Metrics and Management

This section describes how to capture metrics for Spring Integration. In recent versions, we have relied more on Micrometer (see https://micrometer.io), and we plan to use Micrometer even more in future releases.

Configuring Metrics Capture

Prior to version 4.2, metrics were only available when JMX was enabled. See JMX Support.

To enable MessageSource, MessageChannel, and MessageHandler metrics, add an <int:management/> bean to the application context (in XML) or annotate one of your @Configuration classes with @EnableIntegrationManagement (in Java). MessageSource instances maintain only counts, MessageChannel instances and MessageHandler instances maintain duration statistics in addition to counts. See MessageChannel Metric Features and MessageHandler Metric Features, later in this chapter.

Doing so causes the automatic registration of the IntegrationManagementConfigurer bean in the application context. Only one such bean can exist in the context, and, if registered manually via a <bean/> definition, it must have the bean name set to integrationManagementConfigurer. This bean applies its configuration to beans after all beans in the context have been instantiated.

In addition to metrics, you can control debug logging in the main message flow. In very high volume applications, even calls to isDebugEnabled() can be quite expensive with some logging subsystems. You can disable all such logging to avoid this overhead. Exception logging (debug or otherwise) is not affected by this setting.

The following listing shows the available options for controlling logging:

<int:management
    default-logging-enabled="true" (1)
    default-counts-enabled="false" (2)
    default-stats-enabled="false" (3)
    counts-enabled-patterns="foo, !baz, ba*" (4)
    stats-enabled-patterns="fiz, buz" (5)
    metrics-factory="myMetricsFactory" /> (6)
@Configuration
@EnableIntegration
@EnableIntegrationManagement(
    defaultLoggingEnabled = "true", (1)
    defaultCountsEnabled = "false", (2)
    defaultStatsEnabled = "false", (3)
    countsEnabled = { "foo", "${count.patterns}" }, (4)
    statsEnabled = { "qux", "!*" }, (5)
    MetricsFactory = "myMetricsFactory") (6)
public static class ContextConfiguration {
...
}
1 Set to false to disable all logging in the main message flow, regardless of the log system category settings. Set to 'true' to enable debug logging (if also enabled by the logging subsystem). Only applied if you have not explicitly configured the setting in a bean definition.
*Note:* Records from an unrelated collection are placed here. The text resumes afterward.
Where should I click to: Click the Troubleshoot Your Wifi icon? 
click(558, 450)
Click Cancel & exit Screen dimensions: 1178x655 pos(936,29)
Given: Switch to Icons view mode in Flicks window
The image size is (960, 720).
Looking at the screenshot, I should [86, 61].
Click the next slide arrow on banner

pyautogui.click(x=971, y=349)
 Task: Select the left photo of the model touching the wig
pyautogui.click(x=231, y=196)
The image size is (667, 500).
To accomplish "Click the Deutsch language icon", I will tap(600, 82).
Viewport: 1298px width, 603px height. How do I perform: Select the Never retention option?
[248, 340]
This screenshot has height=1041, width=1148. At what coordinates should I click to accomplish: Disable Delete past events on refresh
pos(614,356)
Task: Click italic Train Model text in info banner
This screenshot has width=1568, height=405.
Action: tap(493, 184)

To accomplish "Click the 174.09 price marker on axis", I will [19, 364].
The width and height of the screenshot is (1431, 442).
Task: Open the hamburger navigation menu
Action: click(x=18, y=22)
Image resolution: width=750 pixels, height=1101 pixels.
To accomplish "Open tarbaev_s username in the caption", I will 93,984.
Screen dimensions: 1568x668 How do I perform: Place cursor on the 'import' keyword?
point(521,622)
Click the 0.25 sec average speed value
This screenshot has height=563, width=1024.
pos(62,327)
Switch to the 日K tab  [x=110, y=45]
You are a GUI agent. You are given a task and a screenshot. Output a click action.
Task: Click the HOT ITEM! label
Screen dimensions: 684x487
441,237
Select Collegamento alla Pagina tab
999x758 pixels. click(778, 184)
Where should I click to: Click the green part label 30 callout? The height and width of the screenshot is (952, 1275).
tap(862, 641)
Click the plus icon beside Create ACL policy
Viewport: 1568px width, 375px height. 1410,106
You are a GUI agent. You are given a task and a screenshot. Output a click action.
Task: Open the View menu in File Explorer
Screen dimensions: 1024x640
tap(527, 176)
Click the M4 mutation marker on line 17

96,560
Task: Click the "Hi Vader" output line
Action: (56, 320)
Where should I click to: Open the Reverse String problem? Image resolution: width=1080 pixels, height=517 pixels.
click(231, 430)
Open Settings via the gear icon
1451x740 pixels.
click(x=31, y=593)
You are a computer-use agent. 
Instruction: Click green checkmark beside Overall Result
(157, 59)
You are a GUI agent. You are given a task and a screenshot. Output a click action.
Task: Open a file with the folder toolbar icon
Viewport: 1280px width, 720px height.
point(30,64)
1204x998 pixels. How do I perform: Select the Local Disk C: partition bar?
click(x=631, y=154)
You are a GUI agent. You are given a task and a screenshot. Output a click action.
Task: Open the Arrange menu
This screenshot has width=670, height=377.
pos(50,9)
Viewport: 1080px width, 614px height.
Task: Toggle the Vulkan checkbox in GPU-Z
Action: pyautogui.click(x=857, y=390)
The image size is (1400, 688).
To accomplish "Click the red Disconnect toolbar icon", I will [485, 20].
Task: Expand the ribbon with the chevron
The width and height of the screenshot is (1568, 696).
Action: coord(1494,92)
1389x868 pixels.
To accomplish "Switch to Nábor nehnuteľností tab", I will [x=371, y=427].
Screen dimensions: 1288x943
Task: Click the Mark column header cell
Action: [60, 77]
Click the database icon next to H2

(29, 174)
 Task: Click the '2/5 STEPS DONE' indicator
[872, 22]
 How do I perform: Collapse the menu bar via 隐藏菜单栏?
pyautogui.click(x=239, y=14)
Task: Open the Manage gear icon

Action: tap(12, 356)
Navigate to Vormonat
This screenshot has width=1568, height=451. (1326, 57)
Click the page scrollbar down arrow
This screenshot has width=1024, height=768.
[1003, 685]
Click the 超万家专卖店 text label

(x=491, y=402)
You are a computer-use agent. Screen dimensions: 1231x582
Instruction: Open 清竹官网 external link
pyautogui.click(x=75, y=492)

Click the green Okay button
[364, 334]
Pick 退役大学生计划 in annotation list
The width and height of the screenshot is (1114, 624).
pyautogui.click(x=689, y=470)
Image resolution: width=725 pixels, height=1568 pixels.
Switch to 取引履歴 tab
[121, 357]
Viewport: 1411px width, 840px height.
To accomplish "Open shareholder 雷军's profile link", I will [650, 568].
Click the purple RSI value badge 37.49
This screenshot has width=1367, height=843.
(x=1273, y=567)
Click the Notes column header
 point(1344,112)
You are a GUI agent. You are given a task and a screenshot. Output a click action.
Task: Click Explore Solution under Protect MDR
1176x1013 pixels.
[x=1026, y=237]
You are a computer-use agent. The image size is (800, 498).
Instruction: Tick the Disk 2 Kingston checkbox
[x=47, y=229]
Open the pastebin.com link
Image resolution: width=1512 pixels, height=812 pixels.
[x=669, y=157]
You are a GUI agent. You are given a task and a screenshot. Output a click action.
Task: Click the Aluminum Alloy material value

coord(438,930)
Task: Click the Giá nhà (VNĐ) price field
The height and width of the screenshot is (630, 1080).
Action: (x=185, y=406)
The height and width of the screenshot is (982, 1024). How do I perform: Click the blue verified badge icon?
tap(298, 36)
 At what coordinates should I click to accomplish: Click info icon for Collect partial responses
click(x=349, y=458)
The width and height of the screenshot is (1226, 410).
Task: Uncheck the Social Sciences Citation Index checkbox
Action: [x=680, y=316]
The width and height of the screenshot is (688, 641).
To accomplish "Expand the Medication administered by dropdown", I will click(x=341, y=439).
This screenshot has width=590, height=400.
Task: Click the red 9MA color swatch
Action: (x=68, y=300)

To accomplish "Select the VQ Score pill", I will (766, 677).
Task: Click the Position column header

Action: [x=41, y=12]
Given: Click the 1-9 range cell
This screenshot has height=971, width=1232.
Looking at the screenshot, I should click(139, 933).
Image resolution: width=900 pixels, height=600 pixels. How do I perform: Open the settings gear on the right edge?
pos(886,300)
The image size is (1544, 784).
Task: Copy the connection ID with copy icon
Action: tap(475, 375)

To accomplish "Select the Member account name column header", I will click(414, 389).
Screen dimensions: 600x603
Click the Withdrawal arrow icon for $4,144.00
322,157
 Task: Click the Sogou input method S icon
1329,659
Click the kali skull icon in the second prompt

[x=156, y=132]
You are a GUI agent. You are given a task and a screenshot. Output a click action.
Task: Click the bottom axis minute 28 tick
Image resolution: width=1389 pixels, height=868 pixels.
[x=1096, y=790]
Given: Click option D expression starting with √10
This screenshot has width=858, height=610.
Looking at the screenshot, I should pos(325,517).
The default is true.
2 Enable or disable count metrics for components that do not match one of the patterns in <4>. Only applied if you have not explicitly configured the setting in a bean definition. The default is false.
3 Enable or disable statistical metrics for components that do not match one of the patterns in <5>. Only applied if you have not explicitly configured the setting in a bean definition. The default is 'false'.
4 A comma-delimited list of patterns for beans for which counts should be enabled. You can negate the pattern with !. First match (positive or negative) wins. In the unlikely event that you have a bean name starting with !, escape the ! in the pattern. For example, \!something positively matches a bean named !something.
5 A comma-delimited list of patterns for beans for which statistical metrics should be enabled. You can negate the pattern\ with !. First match (positive or negative) wins. In the unlikely event that you have a bean name starting with !, escape the ! in the pattern. \!something positively matches a bean named !something. The collection of statistics implies the collection of counts.
6 A reference to a MetricsFactory. See Metrics Factory.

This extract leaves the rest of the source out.